By Jim Otte
Story ID: 2125692
RELATED: Is the food safe to eat at your favorite restaurant?
Take a long look at the restaurant from the curb. Frank Liebold, Certified Executive Chef at Sinclair Community College advises consumers to see if the property is well kept and up to date.
Scan the eating area for potential problems. "When you walk in, are the carpets and floors clean?" Liebold said.
Look critically at the restaurant staff. Liebold said the person serving your food should look professional. He said a professional appearance at the front of the restaurant usually means a professional operation in the back.
Check the restroom. If it's clean in there, the same person is cleaning up elsewhere, said Liebold.
Make sure hot foods are being served hot and cold foods are served cold. Temperature control is a major concern, said Liebold.
Take another look at your server or anyone who prepares your food. Derek Allen, Chairperson of Sinclair Hospitality and Culinary Science Arts, said no one should have fingernail polish (it hides dirt). Nails should be short and clean.

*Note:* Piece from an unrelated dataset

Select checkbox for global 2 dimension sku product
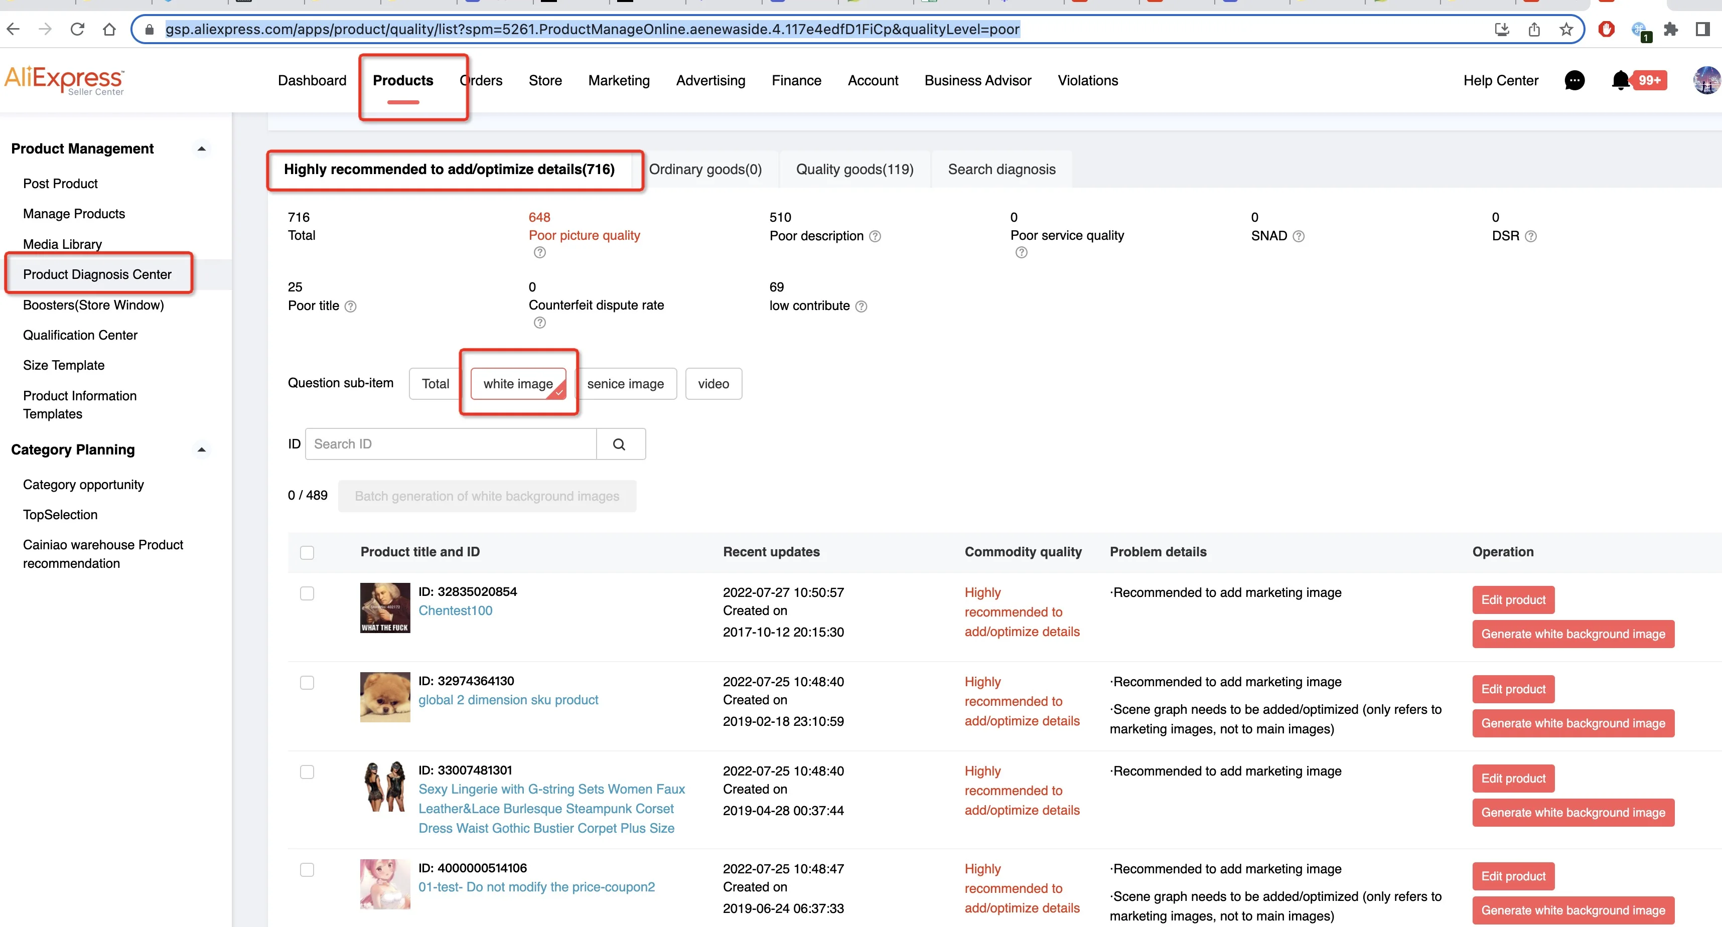 click(x=307, y=683)
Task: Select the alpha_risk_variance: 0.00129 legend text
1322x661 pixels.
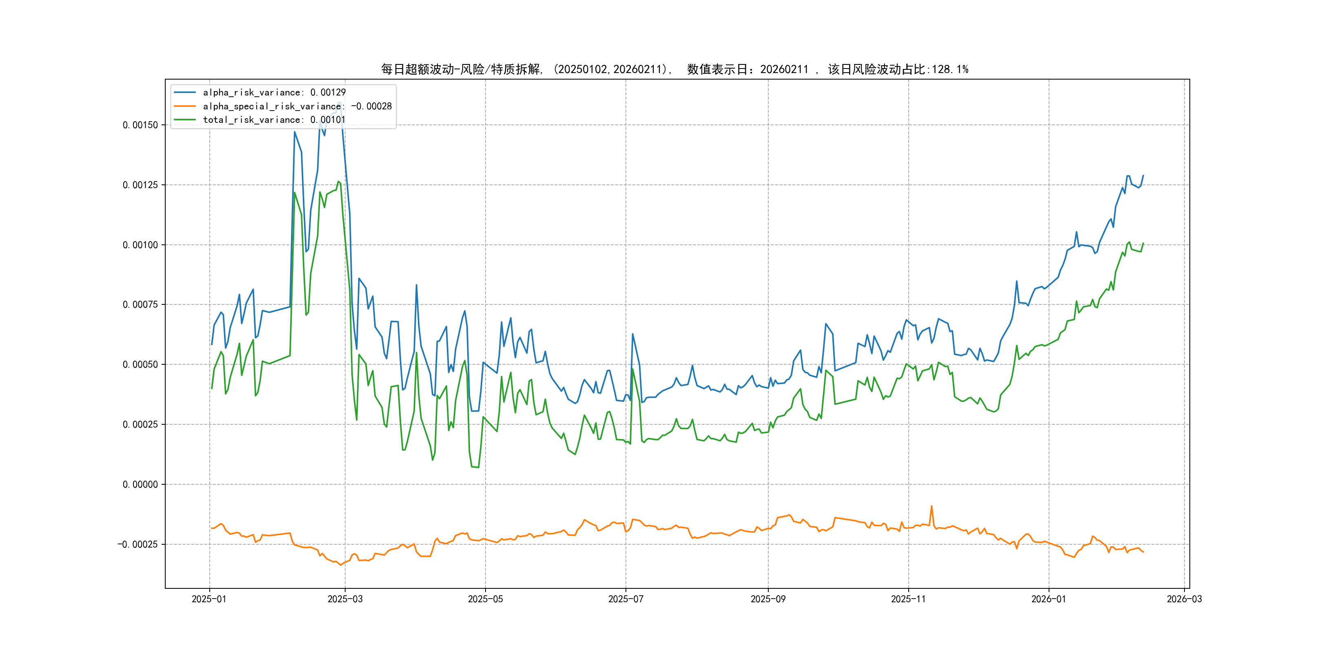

Buffet lines are a problem area if rules are not followed. Allen said new plates must be used for each trip to the buffet. This reduces the chance of cross contamination of food. If the staff does not enforce that rule, it can lead to contamination and illness.
Watch the hands of the people handling your food. Allen said if they are pushing their hair back and then touching plates with their hands, that can be a problem.
Look for gloves on the people handling "ready to eat" foods. Allen said gloves are worn to protect the staff, the food and the patrons from cross contamination.
Be sure the person handling the money does not handle your food, as money carries germs. Allen said if a person is wearing gloves in the kitchen and then handles money, they must remove their gloves and wash their hands before returning to the kitchen.